Hallucinogens

Psilocybin -- the psychoactive compound in magic mushrooms -- s enjoying quite a rehabilitation of reputation these days. Once the subject of Timothy Leary's counterculture playground and Nixon's anti-drug vendetta, it has found its way into the research labs at Johns Hopkins, NYU, and the Imperial College in London. The subject of  this current research is of a decidedly non-recreational nature i.e. its application to substantially reduce the anxiety and depression attendant to terminal patients' impending death:

https://www.scientificamerican.com/.../psilocybin-a-journey-beyond-the-fear-of-death...

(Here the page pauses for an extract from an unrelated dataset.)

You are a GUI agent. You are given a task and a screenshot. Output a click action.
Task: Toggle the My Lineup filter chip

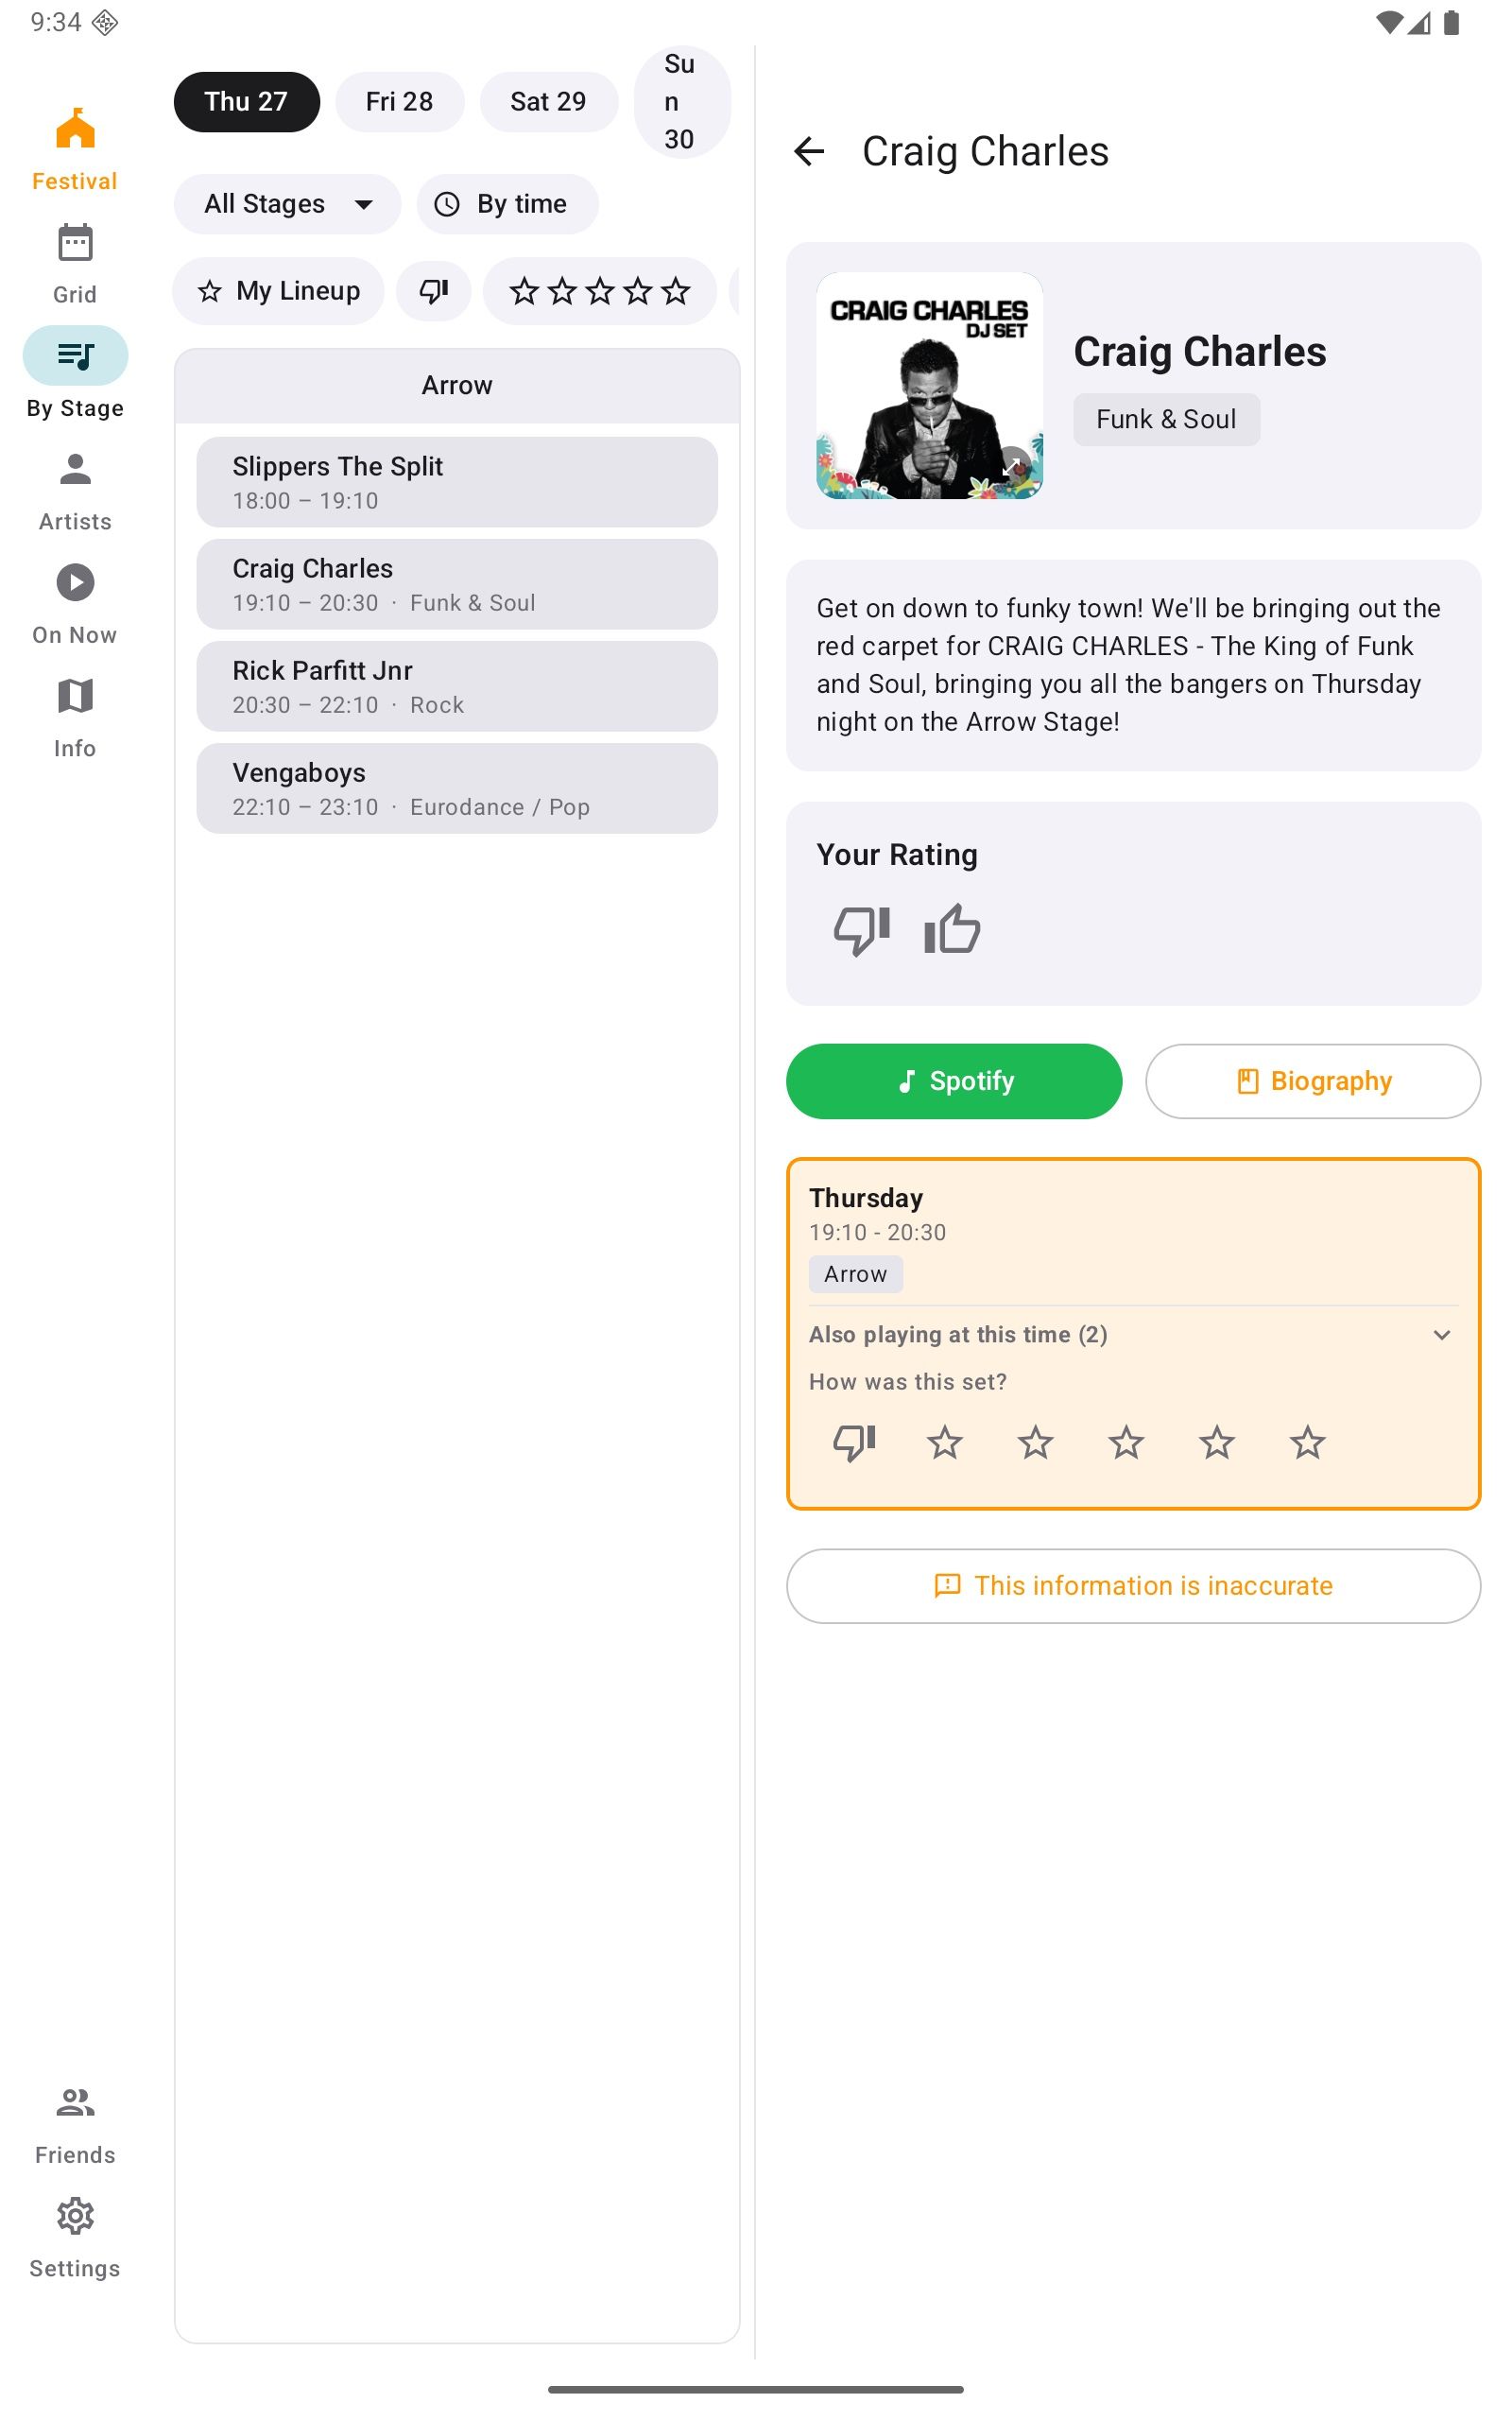tap(278, 291)

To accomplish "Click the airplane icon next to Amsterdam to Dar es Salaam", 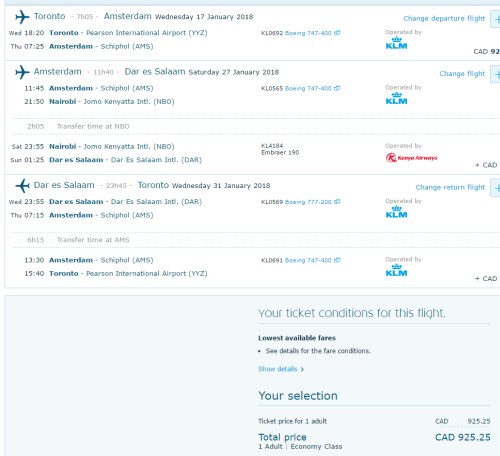I will [22, 72].
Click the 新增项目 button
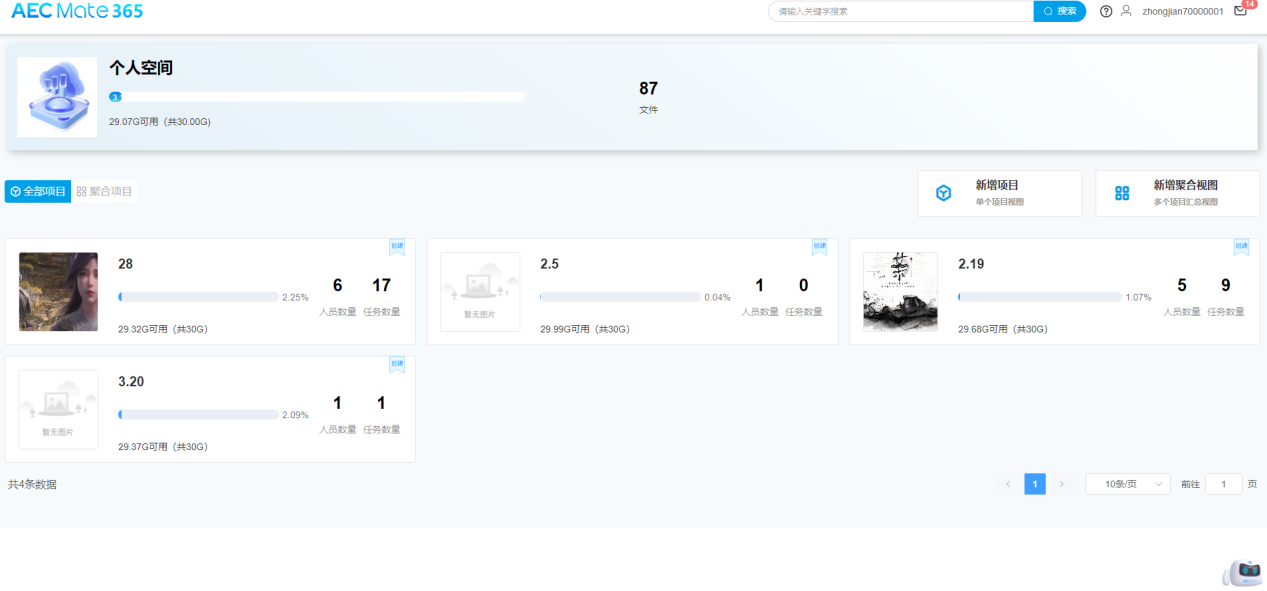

Early test have been quite encouraging and there is talk of FDA Phase 3 clinical trials

.The use of microdose hallucinogenic drugs to overcome the fear of death is just a piece of a broader discussion about the existential dread of our own ultimate demise. We first touched on the subject in a previous Health and Spirit session, taking note of the Epicurean dictum that, as we don't obsess about our existence and our role within the universe before we were born, why should it be any different after we're gone. Our tentative conclusion was that such fear is ego-talk.
And then there was the Member Monday (3/6) discussion over David Foster Wallace "This Is Water" commencement address including the central admonition to escape our respective  skull-sized kingdoms. That seems to be at the core of the psilocybin experience -- a soothing sense of oneness beyond oneself that eliminates or mitigates the terror of one's own death.
Please note our discussion will be fundamentally philosophical in nature and participants are free to share as much or as little as they please.